I am worry that we don't have empty slot for page flag on 32-bit.
Aha, see SetPageMobile below. You use _mapcount.
It seems to be work for non-LRU pages but unfortunately, zsmalloc
already have used that field as own purpose so there is no room
for it.
> u |= kpf_copy_bit(k, KPF_LOCKED, PG_locked);
>
> u |= kpf_copy_bit(k, KPF_SLAB, PG_slab);
> diff --git a/include/linux/compaction.h b/include/linux/compaction.h
> index aa8f61c..f693072 100644
> --- a/include/linux/compaction.h
> +++ b/include/linux/compaction.h
> @@ -1,6 +1,9 @@
> #ifndef _LINUX_COMPACTION_H
> #define _LINUX_COMPACTION_H
>
> +#include <linux/page-flags.h>
> +#include <linux/pagemap.h>
> +
> /* Return values for compact_zone() and try_to_compact_pages() */
> /* compaction didn't start as it was deferred due to past failures */
> #define COMPACT_DEFERRED 0
> @@ -51,6 +54,70 @@ extern void compaction_defer_reset(struct zone *zone, int order,
> bool alloc_success);
> extern bool compaction_restarting(struct zone *zone, int order);
>
> +static inline bool mobile_page(struct page *page)
> +{
> + return page->mapping && (PageMobile(page) || PageBalloon(page));
What's the locking rule to test mobile_page?
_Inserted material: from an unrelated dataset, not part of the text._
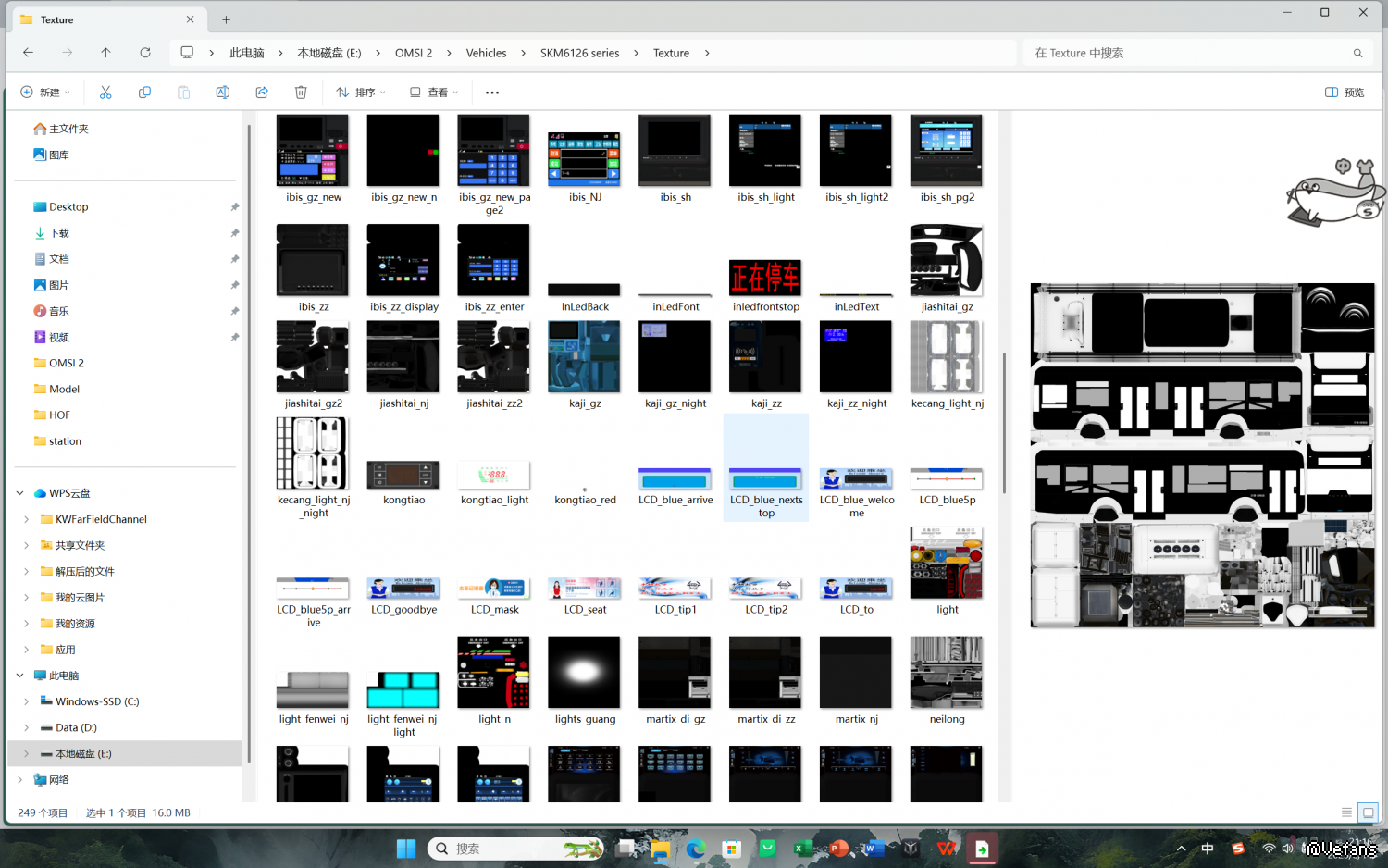Screen dimensions: 1388x868
Task: Open the See more options ellipsis
Action: click(492, 93)
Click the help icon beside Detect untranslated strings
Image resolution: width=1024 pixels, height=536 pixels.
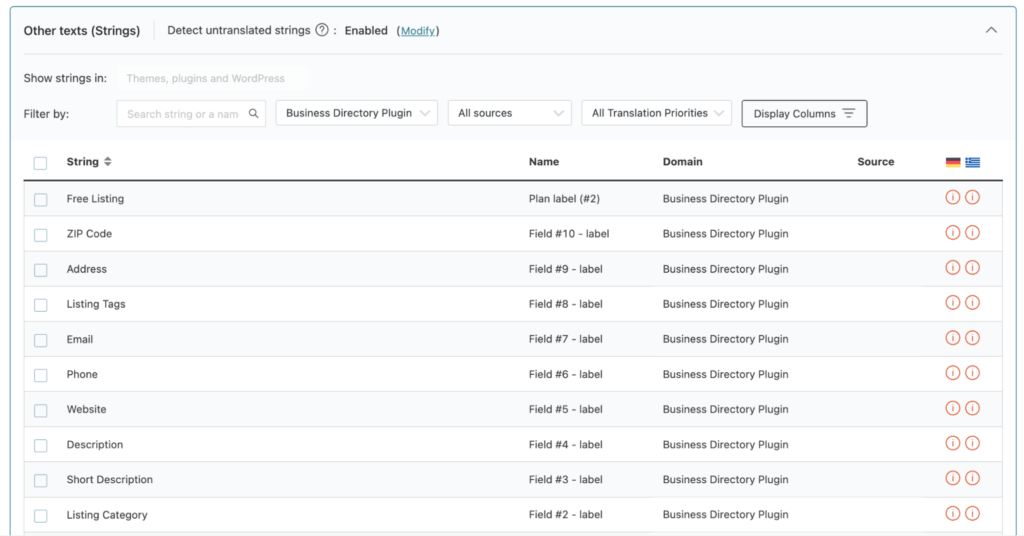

Why we need such many checking?
Why we need PageBalloon check?
You are trying to make generic abstraction for non-LRU page to migrate
but PageBalloon check in here breaks your goal.
> +}
> +
> +static inline bool isolate_mobilepage(struct page *page, isolate_mode_t mode)
> +{
> + bool ret = false;
> +
> + /*
> + * Avoid burning cycles with pages that are yet under __free_pages(),
> + * or just got freed under us.
> + *
> + * In case we 'win' a race for a mobile page being freed under us and
> + * raise its refcount preventing __free_pages() from doing its job
> + * the put_page() at the end of this block will take care of
> + * release this page, thus avoiding a nasty leakage.
> + */
Good.
> + if (unlikely(!get_page_unless_zero(page)))
> + goto out;
> +
> + /*
> + * As mobile pages are not isolated from LRU lists, concurrent
> + * compaction threads can race against page migration functions
> + * as well as race against the releasing a page.
How can it race with releasing a page?
We already get refcount above.
Do you mean page->mapping tearing race?
If so, zsmalloc should be chaned to hold a lock.
> + *
> + * In order to avoid having an already isolated mobile page
> + * being (wrongly) re-isolated while it is under migration,
> + * or to avoid attempting to isolate pages being released,
> + * lets be sure we have the page lock
> + * before proceeding with the mobile page isolation steps.
> + */
> + if (unlikely(!trylock_page(page)))
> + goto out_putpage;
> +
> + if (!(mobile_page(page) && page->mapping->a_ops->isolatepage))
> + goto out_not_isolated;
I cannot know how isolate_mobilepage is called by upper layer
because this patch doesn't include it.
Anyway, why we need such many checks to prove it's mobile page?
mobile_page() {
page->mapping && (PageMobile(page) || PageBalloon(page));
}
Additionally, added page->mapping->a_ops->isolatepage check
Is it possible that a non-LRU page's address space provides
only page->maping->migratepage without isolate/putback?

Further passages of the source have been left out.